This part describes how to transfer files to/from a remote server by using the scp command.
scp is installed by default on all Mac and Linux machines.
For Windows, you have to download and install a specific tool. We recommend using the program WinSCP .
Copy a file to the data nodes
- Open a terminal
Type the scp command as described:
$ scp path_to_my_file username@server_name:/path_to_destination
Example:
$ scp sim_result.dat john@fdata1.epfl.ch:/scratch/john
Copy a directory to the data nodes
- Open a terminal
Copy your directory on the remote server:
$ scp -r MySims john@fdata1.epfl.ch:/home/john/
Copy a remote file locally
- Open a terminal
Type the scp command as described:
$ scp username@server_name:/path_to_remote_file path_to_copy_file_locally
Ex:
$ scp john@fdata1.epfl.ch:/scratch/john/sim_result.dat /home/michael/Documents
Copy remote directory locally
- Open a terminal
Copy locally your remote directory:
$ scp -r john@fdata1.epfl.ch:/scratch/john/MySims /home/michael/Documents
SFTP
The SSH File Transfer Protocol (SFTP) is a network protocol that provides file access, file transfer, and file management functionalities over secure connection.
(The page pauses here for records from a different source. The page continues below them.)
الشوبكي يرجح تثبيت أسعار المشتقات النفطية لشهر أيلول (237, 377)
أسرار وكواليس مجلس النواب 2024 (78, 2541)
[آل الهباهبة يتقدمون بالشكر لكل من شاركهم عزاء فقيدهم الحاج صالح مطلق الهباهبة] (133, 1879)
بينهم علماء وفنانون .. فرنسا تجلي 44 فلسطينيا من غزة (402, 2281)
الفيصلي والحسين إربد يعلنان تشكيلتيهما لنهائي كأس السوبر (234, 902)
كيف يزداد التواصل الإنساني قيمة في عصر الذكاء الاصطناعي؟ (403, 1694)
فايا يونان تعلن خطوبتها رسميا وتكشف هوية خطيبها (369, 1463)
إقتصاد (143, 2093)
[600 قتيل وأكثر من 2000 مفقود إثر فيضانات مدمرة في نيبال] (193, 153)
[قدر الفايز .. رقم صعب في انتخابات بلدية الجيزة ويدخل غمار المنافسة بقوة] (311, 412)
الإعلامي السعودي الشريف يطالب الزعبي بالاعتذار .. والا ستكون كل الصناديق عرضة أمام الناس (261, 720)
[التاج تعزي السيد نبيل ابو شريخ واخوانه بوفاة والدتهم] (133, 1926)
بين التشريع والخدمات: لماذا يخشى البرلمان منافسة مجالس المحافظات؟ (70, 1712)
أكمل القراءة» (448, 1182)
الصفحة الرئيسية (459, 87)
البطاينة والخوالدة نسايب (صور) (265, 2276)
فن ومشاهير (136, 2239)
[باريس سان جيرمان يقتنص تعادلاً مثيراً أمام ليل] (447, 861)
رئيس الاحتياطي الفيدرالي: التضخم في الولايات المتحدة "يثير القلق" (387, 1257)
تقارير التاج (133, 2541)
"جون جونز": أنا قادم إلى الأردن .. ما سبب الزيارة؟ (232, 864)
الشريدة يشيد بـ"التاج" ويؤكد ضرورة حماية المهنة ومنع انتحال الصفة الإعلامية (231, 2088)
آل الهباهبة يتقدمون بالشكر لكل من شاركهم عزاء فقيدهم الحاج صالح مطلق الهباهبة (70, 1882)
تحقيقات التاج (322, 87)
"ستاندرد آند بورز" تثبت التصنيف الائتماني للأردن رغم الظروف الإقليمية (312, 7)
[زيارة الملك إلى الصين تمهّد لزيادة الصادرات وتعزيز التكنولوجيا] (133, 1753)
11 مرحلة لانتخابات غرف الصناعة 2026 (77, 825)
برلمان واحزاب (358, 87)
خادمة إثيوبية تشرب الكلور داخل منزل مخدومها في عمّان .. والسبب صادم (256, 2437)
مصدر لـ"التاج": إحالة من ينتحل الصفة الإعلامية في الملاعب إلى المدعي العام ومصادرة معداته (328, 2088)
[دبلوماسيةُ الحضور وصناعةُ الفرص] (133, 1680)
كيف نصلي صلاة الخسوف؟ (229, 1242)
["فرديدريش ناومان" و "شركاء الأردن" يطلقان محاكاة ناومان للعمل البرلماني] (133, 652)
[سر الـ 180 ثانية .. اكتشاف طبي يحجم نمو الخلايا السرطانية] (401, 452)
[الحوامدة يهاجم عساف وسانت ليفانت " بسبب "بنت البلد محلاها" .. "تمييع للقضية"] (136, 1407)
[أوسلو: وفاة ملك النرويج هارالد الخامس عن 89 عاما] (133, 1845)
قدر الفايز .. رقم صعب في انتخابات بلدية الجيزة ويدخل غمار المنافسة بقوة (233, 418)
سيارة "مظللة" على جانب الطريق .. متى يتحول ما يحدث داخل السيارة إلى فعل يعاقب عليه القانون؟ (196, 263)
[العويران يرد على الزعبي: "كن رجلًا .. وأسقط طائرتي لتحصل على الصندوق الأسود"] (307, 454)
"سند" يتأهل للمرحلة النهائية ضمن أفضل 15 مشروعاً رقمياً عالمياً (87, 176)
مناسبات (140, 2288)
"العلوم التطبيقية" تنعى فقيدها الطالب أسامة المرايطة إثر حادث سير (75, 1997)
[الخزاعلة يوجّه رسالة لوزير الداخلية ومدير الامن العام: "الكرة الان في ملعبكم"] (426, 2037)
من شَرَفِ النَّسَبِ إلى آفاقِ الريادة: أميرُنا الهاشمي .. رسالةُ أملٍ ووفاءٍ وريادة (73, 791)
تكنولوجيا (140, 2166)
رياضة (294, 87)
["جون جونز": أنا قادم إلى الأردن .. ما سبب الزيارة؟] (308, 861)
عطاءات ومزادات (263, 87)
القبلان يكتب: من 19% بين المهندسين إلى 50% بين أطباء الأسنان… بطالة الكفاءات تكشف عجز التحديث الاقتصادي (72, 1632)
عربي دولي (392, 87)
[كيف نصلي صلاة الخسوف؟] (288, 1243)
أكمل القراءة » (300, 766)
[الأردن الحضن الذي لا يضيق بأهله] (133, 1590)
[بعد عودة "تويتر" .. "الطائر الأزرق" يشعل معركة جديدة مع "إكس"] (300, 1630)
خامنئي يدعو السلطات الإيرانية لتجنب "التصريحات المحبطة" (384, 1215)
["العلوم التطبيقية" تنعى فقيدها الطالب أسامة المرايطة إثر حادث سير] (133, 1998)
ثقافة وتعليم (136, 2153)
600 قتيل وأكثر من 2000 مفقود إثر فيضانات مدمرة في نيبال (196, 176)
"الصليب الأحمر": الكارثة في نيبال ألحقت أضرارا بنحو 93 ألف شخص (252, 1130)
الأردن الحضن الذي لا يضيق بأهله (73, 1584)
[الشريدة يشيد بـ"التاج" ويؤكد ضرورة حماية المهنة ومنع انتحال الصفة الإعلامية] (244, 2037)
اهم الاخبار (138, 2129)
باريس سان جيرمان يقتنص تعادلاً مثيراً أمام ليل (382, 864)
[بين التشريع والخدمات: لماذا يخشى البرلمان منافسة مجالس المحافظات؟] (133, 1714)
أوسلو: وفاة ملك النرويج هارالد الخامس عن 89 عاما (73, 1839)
SFTP is more elaborate than SCP, and allows interactive commands to do things like creating/deleting directories and files.
The sftp command is installed by default on all Mac and Linux machines.
For Windows, you have to download and install a specific tool.
We recommend to use the program WinSCP :
Copy local file to the data nodes
- Open a terminal
Open a session on the remote server:
$ sftp john@fdata1.epfl.ch
Copy your file to fdata:
sftp> put MySim.data
Copy local directory to the data nodes
First, you have to create a destination directory on the remote server with the same name of the directory you want to transfer :
sftp> mkdir MySims
Copy your directory:
sftp> put -r MySims
Copy a remote file locally
sftp> get myfile.dat
Copy a remote directory locally
sftp> get -r MySims
Annexes
GridFTP Client installation
You'll find here examples of installation for the following Operating Systems (more to come):
- Ubuntu 16.04.4 LTS
- Red Hat Enterprise Linux Server release 7.4 (Maipo)
Installation procedure
- First of all, download the repository from here
Select the latest link (http://toolkit.globus.org/toolkit/downloads/6.0/ in this example)
globus-toolkit-repo_latest_all.deb (Ubuntu/Debian) or globus-toolkit-repo-latest.noarch.rpm (RedHat/CentOS)
Install the repository:
# dpkg -i globus-toolkit-repo_latest_all.deb (Ubuntu/Debian) or # rpm -Uvh globus-toolkit-repo-latest.noarch.rpm (RedHat/CentOS)
Install the client:
# apt install globus-data-management-client (Ubuntu/Debian) or # yum install globus-data-management-client (RedHat/CentOS)